Gestern hatte es kein Laugengebäck mehr im Coop und das dort erhältliche Brot ist… naja, halt industriell gefertigt und mit unnötigen Zutaten gespickt.

Selbst ist der Mann? Ich habe ja schon länger kein Kleingebäck mehr gefertigt. Also… so lange ich das Gekritzel auf meinem Notizzettel noch lesen kann und die Erinnerung noch nicht getrübt ist.

Butterweggli / -brötli

Zutaten

  • 125g Dinkelmehl hell
  • 225g Weizenmehl hell
  • 40g Anstellgut (50/50) vom Weizensauer
  • 155g Wasser
  • 65g Milch (2.7%)
  • 6.5g Salz
  • 2g Backmalz
  • 3.7g Hefe (1% der Mehlmenge)
  • 20g Butter
  • 1 Eigelb (für den Anstrich)

Zubereitung Teig

Alle Zutaten ausser Butter (und ohne Ei!) in eine Schüssel geben. Kurz Durchmischen und dann 20 Minuten stehen lassen. Danach langsam, später schneller zu einem glatten Teig verkneten, der sich leicht von der Schüssel löst.

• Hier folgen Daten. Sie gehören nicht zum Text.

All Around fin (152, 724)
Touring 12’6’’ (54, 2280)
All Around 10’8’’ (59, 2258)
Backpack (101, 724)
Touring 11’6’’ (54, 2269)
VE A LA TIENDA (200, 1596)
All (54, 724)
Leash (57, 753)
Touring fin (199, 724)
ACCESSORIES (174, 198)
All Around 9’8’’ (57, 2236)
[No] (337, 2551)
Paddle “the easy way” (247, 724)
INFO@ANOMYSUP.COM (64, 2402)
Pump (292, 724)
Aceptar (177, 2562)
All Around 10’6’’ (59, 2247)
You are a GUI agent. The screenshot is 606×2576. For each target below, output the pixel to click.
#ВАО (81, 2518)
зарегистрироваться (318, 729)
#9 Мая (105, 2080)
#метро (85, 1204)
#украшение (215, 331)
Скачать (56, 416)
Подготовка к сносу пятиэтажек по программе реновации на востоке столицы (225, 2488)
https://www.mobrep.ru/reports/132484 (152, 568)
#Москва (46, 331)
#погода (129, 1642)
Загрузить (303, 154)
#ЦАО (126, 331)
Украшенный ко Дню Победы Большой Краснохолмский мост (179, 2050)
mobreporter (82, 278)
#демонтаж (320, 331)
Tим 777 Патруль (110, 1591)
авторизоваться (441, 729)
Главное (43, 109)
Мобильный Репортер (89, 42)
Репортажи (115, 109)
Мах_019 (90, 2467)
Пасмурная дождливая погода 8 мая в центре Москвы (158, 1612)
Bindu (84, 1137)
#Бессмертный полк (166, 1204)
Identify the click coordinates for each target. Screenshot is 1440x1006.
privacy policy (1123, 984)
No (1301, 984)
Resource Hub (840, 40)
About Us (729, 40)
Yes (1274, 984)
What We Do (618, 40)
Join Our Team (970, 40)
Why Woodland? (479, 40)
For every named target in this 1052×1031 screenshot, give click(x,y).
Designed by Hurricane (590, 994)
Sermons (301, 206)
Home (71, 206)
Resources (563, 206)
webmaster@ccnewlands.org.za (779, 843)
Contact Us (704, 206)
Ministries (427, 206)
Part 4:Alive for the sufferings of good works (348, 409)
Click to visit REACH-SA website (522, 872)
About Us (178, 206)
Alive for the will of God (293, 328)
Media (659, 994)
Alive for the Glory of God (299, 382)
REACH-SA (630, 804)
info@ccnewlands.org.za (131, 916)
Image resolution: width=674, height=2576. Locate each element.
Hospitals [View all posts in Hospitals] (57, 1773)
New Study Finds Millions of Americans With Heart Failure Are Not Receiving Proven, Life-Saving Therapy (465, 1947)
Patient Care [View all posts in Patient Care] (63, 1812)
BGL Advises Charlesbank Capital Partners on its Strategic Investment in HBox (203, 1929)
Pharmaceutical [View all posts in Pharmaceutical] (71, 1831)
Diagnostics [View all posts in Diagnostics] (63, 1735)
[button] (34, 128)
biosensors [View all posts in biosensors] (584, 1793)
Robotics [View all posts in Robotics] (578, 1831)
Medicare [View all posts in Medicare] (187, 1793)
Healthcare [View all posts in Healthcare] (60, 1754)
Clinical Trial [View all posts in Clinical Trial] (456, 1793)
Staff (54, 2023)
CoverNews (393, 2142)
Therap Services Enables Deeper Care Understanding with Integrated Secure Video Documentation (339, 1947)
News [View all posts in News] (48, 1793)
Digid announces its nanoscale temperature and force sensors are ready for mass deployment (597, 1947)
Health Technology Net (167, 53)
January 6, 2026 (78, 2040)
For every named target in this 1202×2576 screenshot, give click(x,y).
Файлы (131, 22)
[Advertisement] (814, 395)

Den Teig kurz ruhen/abkühlen lassen. Danach die Butter in kleinen Portionen langsam in den Teig einkneten.

Den Teig zwei Stunden zur Gare stellen. Nach einer Stunde falten. In einer luftdichten Box über Nacht in den Kühlschrank stellen (ca 4 Grad).

Backtag

Den Teig während einer Stunde bei Raumtemperatur akklimatisieren lassen. Nachher sechs Teiglinge abstechen und rund schleifen/formen. Auf Backpapier legen und mit Eigelb abstreichen. 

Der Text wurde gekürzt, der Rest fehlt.